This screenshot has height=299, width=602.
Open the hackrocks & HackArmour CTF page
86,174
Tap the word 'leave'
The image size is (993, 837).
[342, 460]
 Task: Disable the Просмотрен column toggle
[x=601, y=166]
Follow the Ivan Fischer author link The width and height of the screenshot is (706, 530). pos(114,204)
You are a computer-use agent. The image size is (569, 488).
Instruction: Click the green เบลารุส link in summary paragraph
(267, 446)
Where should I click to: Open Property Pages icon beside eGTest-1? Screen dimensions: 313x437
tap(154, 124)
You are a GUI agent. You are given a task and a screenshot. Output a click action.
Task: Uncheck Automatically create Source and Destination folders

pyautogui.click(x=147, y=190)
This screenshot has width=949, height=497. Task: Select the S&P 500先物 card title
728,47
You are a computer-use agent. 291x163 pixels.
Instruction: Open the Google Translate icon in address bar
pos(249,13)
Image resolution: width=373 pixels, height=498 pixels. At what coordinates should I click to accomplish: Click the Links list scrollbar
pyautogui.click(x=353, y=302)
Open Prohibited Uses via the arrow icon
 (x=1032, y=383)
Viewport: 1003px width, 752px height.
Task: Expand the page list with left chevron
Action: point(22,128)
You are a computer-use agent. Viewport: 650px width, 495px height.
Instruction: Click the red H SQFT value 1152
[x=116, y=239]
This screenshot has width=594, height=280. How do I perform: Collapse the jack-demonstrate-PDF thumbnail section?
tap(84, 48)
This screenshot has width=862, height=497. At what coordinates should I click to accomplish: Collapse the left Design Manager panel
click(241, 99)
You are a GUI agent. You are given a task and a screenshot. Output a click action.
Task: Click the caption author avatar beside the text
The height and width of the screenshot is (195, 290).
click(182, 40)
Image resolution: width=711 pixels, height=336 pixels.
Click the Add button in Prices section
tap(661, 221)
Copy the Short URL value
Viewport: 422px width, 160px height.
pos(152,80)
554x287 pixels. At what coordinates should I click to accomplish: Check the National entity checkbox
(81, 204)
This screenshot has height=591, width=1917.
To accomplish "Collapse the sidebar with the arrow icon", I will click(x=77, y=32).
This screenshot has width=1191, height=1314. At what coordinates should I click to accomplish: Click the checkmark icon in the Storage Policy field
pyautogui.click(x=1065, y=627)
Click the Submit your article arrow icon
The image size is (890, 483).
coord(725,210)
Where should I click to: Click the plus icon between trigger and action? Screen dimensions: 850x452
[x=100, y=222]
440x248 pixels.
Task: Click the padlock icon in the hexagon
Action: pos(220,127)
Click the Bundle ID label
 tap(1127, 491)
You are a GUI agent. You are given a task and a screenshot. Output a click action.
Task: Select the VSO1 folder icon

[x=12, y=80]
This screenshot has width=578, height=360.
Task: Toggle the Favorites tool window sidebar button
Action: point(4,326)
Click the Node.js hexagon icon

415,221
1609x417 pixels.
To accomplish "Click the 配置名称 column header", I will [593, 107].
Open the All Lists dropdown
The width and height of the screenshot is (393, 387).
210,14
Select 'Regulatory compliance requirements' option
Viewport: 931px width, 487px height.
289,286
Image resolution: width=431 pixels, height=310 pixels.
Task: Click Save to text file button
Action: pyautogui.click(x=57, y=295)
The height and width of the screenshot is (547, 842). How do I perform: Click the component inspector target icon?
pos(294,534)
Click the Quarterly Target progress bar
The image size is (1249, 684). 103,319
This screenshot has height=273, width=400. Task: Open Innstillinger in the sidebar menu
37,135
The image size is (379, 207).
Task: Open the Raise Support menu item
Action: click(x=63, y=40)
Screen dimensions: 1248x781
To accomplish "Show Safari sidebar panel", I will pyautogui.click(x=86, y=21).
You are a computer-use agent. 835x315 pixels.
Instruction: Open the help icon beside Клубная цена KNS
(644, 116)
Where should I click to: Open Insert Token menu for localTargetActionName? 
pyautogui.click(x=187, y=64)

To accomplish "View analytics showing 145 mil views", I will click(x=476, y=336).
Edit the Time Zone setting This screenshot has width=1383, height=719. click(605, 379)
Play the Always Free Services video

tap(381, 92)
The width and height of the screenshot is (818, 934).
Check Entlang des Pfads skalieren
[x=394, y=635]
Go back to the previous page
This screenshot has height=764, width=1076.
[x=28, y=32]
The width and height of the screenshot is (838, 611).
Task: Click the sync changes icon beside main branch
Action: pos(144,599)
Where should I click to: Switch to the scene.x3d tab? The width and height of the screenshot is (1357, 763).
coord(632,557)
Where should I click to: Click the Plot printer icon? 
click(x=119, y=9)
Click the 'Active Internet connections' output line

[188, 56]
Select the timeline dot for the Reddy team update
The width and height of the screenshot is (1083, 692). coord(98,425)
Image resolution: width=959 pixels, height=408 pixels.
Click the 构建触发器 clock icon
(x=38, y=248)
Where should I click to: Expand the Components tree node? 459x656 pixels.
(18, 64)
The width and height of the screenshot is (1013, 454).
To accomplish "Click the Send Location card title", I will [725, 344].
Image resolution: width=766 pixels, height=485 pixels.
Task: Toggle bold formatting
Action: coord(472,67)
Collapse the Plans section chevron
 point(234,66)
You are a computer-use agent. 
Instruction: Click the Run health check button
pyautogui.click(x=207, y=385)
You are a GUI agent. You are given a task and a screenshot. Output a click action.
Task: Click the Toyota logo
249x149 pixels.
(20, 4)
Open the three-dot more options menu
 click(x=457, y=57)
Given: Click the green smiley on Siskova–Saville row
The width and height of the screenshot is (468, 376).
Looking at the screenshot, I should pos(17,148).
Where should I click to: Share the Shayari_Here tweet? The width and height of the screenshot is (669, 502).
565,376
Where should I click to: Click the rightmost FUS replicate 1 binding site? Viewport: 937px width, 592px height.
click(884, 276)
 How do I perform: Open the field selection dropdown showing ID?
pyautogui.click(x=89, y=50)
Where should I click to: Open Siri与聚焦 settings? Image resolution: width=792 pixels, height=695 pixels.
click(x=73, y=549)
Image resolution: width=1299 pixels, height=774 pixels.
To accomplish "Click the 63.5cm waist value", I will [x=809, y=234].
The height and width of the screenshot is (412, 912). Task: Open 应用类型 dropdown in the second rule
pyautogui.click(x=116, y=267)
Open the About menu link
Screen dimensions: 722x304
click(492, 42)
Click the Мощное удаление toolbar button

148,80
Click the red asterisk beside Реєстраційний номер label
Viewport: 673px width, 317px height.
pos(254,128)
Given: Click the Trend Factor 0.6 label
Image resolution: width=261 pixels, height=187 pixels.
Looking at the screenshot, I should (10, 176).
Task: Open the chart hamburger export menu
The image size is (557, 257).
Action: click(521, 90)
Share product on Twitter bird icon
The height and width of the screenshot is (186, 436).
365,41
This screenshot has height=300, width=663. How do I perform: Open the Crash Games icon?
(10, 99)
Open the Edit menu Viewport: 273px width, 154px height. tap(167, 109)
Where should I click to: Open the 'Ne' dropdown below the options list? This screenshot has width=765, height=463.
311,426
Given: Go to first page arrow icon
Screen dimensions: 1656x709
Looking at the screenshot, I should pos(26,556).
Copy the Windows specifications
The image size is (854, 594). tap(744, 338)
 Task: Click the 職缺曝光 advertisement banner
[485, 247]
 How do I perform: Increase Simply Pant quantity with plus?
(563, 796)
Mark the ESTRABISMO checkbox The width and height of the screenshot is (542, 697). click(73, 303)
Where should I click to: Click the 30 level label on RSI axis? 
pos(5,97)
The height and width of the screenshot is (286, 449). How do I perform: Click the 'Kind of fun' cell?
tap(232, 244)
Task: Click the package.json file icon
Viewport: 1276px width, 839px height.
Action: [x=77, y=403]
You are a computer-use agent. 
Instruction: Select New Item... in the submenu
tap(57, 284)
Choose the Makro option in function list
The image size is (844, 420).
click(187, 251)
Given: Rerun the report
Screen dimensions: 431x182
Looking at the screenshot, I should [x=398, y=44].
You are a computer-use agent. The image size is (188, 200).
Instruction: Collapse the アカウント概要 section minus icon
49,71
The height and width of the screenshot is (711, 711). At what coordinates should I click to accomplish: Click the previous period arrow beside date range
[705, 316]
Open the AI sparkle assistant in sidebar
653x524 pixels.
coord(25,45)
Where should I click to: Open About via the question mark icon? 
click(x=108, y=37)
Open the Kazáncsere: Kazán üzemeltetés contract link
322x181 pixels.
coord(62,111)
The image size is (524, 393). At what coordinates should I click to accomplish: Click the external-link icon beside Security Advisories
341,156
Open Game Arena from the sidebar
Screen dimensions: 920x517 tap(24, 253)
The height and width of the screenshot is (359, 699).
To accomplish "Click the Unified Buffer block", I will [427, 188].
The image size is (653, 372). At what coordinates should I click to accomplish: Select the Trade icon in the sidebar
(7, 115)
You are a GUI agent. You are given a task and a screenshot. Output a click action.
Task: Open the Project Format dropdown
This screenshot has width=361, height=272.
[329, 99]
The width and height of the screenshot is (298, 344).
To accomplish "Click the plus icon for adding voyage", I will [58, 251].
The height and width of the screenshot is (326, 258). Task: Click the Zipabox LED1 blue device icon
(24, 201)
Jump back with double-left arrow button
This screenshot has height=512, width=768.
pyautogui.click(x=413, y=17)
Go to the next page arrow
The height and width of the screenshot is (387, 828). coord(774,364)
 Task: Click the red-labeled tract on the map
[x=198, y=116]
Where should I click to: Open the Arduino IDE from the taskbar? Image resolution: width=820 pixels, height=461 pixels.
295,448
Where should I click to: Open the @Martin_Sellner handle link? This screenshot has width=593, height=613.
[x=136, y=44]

• Aim of the exercise: Copy each line from the data that features the string "computer".

• Solution for this exercise:
You are a computer-use agent. The image size is (569, 488).
You are a computer-use agent. 291x163 pixels.
You are a computer-use agent. Viewport: 650px width, 495px height.
You are a computer-use agent. 835x315 pixels.
You are a computer-use agent. 
You are a computer-use agent. 
You are a computer-use agent. The image size is (188, 200).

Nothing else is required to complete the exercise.